● EXERCISE AIM:
Decide whether each statement agrees with the passage on wind turbine blade waste: (a) a blade lasts about 18 years on average; (b) most landfills in Europe accept blades; (c) today's turbine blade composite is designed for recyclability. For each, answer yes or no and quote the deciding words of the passage.

● PASSAGE GIVEN:
One hundred and seventy feet, 22,000 pounds per blade, three blades per wind turbine, that’s a lot of blade waste after their life has been lived.
What to do with the wind turbine blades when they are no longer capable of functioning efficiently is a hot topic, given that harnessing wind energy is still a relatively new technology. Several researchers are working on ways to recycle the materials so that the blades can stay out of landfills. WBUR interviews Karl Englund, a professor at WA State University, one of the researchers on the task. Englund points out that the larger wind farms throughout Texas, Oklahoma, Washington and California started in 2005-2007. The average lifespan of a blade is about 18 years, and so the first generation of blades are soon to be a problem for wind farms. England says that with companies trying to make even bigger blades, some reaching up to 180 feet, the costs to dump a blade into a landfill are exorbitant, and some landfills even flat out reject blade disposal. In Europe, most landfills do not accept blades.
The concern with this is noted in a research paper by global wind-service provider, DEWI, and quoted again in an abstract published by Cambridge University and posted on the European Wind Energy Association website: “Every kilowatt of wind power requires 10-kg WT blade materials, so predicted there will be nearly 50,000 tons of blade waste in 2020 rising to 200,000 tons in 2034. Currently, most waste is sent to landfill, which is not an environmentally desirable solution.” (Albers 2009) Following a study commissioned by Scottish Natural Heritage in 2013, they forecast a much higher number, predicting that 225,000 tons of rotor-blade material globally would need disposing of each year. So where will all this waste go then?
First let’s break it down (literally). According to Wind Power Engineering, “Most turbine blades are made from composites, materials joined for their complementary properties. Today’s wind-turbine blades are usually made of a glass or carbon fiber reinforcement in a polymer matrix. The composite is designed for optimal aerodynamic performance and lightweight durability. It is not designed for recyclability.”
However recycle is exactly what Professor Englund is trying to do. He explains that the blades are a mixture of glass fiber and wood, two materials which can be used for secondary products such as panels for the auto industry, fluorine industry, and fire retardants. Under Englund’s guidance WSU is currently working with Seattle-based Global Fiberglass Solutions (GFS) to recycle and manufacture composite fiberglass material from decommissioned blades.

● ENTRIES:
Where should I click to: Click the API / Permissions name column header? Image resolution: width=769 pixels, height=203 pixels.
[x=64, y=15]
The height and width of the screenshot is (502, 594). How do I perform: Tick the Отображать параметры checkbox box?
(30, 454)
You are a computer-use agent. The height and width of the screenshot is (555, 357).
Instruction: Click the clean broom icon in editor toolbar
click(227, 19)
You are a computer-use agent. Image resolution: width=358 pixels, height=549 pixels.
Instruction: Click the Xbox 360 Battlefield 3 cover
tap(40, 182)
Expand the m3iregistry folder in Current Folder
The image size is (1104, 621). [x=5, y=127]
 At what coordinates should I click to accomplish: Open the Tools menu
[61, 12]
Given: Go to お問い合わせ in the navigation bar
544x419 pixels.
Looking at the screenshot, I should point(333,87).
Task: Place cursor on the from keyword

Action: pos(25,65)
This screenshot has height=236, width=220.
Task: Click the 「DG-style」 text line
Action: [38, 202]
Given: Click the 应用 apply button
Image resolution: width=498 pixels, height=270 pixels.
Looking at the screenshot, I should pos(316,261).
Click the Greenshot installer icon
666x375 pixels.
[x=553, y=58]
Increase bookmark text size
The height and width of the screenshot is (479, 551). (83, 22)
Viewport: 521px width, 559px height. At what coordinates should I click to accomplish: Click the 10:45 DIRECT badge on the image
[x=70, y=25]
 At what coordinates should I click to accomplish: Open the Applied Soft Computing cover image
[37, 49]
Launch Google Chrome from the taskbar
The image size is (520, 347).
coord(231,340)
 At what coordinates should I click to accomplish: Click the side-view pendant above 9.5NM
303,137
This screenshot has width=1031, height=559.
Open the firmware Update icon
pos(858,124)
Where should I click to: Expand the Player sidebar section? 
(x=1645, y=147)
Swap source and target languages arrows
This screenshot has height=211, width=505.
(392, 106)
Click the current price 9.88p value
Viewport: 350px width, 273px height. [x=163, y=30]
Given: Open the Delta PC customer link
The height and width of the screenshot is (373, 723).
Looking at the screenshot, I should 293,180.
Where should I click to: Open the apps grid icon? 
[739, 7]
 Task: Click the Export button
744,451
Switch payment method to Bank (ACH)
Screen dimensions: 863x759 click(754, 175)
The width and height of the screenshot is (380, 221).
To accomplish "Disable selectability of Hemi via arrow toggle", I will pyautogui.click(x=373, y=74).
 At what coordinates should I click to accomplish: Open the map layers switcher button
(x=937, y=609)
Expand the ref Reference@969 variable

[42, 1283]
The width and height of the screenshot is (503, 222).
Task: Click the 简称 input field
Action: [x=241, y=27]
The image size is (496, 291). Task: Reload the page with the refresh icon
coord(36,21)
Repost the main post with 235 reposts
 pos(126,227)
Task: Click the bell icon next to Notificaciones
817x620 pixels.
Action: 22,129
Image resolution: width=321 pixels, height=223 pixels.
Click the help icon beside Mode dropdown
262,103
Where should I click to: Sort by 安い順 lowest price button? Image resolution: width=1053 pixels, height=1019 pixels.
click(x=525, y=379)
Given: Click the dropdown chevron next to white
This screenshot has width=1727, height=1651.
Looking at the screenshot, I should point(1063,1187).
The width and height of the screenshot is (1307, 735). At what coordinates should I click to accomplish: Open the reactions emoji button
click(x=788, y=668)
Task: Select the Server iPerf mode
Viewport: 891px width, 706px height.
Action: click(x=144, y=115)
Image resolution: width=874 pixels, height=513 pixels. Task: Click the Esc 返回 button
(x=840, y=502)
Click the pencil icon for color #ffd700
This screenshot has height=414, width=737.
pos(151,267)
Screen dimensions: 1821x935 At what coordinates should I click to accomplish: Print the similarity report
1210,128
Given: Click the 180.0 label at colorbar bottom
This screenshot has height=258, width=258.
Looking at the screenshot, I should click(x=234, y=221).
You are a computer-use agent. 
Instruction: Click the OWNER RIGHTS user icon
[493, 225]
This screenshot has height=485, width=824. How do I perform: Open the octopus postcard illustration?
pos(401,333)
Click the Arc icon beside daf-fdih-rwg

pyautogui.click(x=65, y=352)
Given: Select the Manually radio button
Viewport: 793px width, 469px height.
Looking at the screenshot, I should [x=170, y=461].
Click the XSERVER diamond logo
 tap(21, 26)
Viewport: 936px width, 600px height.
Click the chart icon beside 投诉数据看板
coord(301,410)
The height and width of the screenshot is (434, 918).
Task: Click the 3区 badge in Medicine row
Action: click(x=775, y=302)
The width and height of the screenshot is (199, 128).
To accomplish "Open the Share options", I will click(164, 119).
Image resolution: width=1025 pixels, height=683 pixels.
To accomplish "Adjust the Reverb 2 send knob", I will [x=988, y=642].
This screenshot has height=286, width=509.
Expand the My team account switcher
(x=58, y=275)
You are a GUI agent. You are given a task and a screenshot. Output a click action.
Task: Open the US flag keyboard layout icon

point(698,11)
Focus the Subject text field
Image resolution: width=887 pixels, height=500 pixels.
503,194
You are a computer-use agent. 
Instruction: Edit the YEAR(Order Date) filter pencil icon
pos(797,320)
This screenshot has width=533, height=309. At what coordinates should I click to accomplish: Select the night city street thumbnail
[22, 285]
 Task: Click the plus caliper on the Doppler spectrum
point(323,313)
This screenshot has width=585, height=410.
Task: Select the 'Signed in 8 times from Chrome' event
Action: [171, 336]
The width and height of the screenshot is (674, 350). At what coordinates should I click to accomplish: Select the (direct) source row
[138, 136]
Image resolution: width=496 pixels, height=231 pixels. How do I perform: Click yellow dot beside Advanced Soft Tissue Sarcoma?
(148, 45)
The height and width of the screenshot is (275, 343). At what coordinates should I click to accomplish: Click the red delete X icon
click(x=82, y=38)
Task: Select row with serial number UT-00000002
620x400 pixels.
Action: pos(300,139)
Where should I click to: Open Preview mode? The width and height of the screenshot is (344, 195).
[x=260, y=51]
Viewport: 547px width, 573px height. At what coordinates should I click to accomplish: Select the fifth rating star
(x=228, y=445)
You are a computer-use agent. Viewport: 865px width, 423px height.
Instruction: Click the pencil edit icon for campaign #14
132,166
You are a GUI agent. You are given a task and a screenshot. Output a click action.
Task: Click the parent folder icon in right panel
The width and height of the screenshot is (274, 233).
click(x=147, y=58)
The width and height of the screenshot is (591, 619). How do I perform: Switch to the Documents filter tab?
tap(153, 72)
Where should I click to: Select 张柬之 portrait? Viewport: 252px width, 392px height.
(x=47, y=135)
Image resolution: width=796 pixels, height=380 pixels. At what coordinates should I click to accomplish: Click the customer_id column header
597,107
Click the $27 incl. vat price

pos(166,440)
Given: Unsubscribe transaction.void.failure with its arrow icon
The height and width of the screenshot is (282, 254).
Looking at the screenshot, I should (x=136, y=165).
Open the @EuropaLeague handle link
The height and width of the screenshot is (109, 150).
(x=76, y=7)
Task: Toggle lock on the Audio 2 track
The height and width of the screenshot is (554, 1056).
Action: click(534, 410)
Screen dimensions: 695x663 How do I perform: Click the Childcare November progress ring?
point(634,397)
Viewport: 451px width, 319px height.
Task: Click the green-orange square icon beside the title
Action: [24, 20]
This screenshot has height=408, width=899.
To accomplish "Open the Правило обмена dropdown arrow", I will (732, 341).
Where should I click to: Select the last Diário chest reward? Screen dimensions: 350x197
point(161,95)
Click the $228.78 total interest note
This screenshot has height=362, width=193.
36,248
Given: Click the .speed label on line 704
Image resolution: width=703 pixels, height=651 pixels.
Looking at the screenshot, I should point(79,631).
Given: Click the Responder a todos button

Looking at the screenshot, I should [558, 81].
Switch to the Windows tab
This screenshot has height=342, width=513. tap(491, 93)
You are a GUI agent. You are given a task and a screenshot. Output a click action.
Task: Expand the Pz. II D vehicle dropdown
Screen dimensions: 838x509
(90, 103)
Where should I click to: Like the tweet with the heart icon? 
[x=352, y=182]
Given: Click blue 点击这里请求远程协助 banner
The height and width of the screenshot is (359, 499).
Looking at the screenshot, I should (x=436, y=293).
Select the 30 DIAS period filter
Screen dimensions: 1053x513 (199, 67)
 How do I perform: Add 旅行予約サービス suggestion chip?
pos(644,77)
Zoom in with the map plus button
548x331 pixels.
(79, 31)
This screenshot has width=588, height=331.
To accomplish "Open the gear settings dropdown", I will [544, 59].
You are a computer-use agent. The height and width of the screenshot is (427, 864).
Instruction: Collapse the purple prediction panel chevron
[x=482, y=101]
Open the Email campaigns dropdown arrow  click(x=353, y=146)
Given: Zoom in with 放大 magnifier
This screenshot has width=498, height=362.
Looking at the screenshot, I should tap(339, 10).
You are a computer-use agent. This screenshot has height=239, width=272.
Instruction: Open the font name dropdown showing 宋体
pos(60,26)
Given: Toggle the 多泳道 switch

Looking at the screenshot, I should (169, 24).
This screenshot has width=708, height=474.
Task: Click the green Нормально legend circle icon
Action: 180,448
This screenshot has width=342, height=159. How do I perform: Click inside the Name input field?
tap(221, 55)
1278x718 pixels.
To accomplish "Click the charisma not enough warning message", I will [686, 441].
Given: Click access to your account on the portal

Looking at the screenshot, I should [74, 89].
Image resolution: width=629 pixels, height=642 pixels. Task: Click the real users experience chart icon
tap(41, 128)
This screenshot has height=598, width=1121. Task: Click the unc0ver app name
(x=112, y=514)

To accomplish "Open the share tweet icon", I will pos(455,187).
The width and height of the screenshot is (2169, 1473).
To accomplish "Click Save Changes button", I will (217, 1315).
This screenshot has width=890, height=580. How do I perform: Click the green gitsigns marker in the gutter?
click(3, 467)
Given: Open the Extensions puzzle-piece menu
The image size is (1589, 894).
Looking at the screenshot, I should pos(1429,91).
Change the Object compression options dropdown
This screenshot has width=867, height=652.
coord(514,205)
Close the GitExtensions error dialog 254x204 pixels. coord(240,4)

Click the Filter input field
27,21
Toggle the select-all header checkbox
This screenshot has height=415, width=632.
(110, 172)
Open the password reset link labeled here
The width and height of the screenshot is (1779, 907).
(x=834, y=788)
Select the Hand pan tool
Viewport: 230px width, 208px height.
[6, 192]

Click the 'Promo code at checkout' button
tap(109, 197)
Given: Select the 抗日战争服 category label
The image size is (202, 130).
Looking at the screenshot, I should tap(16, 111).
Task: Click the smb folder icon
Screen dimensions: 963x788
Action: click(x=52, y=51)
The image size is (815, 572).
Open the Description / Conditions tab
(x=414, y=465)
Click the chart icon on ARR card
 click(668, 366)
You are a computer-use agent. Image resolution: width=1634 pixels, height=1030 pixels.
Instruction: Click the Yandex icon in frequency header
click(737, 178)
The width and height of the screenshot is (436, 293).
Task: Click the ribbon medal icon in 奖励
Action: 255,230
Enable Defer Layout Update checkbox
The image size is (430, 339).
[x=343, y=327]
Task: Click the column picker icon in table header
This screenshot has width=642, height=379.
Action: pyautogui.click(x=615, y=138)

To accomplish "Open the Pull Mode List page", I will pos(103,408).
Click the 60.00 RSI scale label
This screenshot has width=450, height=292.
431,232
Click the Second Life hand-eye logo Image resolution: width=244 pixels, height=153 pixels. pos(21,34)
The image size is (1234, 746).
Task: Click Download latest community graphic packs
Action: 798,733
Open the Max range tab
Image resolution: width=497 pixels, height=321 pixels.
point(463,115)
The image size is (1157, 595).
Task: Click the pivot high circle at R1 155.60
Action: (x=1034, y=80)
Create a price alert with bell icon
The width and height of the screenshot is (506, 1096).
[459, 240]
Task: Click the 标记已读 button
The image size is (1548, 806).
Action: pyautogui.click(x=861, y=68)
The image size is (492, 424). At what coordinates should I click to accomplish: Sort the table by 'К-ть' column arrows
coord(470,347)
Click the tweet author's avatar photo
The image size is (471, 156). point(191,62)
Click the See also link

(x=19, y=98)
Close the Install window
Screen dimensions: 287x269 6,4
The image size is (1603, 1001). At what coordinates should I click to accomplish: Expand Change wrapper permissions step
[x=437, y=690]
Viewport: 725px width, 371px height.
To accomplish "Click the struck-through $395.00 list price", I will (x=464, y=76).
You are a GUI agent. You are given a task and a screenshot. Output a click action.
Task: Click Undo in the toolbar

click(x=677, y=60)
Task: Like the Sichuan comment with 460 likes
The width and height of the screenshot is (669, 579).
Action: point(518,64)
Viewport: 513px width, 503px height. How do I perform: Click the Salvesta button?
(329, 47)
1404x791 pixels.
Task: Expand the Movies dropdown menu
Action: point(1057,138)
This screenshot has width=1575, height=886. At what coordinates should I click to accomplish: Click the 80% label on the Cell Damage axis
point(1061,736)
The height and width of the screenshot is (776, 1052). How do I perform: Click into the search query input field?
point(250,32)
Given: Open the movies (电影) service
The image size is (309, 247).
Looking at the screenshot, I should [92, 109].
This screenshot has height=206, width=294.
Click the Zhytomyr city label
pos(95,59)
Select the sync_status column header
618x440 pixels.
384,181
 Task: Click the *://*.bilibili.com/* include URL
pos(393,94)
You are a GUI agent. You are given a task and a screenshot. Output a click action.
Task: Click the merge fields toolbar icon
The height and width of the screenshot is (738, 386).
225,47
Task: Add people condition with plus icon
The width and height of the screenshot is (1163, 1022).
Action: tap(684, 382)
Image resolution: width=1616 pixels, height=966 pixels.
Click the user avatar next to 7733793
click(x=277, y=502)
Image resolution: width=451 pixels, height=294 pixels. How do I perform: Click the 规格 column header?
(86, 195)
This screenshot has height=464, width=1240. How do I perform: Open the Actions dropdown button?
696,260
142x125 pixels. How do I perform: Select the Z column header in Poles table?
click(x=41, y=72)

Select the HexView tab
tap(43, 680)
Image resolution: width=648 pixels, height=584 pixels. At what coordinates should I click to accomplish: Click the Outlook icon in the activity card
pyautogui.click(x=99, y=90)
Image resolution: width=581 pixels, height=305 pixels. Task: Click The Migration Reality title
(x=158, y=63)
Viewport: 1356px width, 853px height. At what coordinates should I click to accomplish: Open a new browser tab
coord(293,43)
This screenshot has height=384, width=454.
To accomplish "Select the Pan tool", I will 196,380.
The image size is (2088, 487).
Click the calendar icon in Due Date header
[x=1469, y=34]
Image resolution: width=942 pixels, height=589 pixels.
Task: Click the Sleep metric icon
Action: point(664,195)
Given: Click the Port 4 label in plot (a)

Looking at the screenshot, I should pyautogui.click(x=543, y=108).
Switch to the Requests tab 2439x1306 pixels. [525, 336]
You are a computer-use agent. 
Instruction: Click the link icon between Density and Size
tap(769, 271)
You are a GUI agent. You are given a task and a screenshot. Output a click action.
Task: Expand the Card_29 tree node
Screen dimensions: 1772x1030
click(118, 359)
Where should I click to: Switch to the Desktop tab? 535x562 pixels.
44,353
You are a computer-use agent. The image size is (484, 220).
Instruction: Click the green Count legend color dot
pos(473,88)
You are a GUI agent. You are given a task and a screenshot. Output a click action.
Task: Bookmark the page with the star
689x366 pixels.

● FULL SOLUTION:
(a) Yes: "The average lifespan of a blade is about 18 years"
(b) No: "In Europe, most landfills do not accept blades."
(c) No: "It is not designed for recyclability."